=== Begin Enclosure ===
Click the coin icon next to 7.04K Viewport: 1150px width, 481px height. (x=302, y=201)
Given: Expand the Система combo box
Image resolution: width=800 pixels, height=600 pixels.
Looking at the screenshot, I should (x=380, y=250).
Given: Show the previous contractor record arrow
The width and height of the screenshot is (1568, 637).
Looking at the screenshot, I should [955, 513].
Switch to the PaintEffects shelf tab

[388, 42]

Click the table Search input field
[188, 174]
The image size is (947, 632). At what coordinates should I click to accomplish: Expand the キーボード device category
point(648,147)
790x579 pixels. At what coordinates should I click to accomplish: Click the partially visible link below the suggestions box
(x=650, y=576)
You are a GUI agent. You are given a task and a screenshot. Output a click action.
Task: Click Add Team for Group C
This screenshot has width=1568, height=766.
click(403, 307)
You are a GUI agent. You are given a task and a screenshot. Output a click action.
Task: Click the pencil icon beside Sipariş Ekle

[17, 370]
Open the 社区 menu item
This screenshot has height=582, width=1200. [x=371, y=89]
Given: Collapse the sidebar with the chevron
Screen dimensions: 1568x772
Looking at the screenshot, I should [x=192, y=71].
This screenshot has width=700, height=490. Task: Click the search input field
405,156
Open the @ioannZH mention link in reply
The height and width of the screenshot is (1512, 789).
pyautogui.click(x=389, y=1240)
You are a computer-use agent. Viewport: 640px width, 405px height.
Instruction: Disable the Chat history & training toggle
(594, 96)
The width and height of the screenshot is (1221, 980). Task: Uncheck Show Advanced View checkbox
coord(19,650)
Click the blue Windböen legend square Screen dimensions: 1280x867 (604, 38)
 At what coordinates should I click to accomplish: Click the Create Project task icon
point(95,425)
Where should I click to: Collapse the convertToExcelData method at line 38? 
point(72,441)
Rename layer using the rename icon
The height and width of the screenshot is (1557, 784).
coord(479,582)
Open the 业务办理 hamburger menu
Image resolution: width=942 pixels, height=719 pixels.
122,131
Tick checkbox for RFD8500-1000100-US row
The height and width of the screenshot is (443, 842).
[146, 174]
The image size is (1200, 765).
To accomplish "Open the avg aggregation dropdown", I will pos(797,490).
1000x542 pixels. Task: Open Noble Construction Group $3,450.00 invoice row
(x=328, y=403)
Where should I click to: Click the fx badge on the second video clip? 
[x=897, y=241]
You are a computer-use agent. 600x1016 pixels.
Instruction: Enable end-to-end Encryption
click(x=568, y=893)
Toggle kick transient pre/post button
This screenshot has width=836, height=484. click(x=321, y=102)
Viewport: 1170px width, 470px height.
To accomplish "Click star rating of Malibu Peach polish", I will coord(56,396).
=== End Enclosure ===
About this exercise: Among the lines above, the ones holding the word "agent" must be counted; only that count is to be given.

Result: 4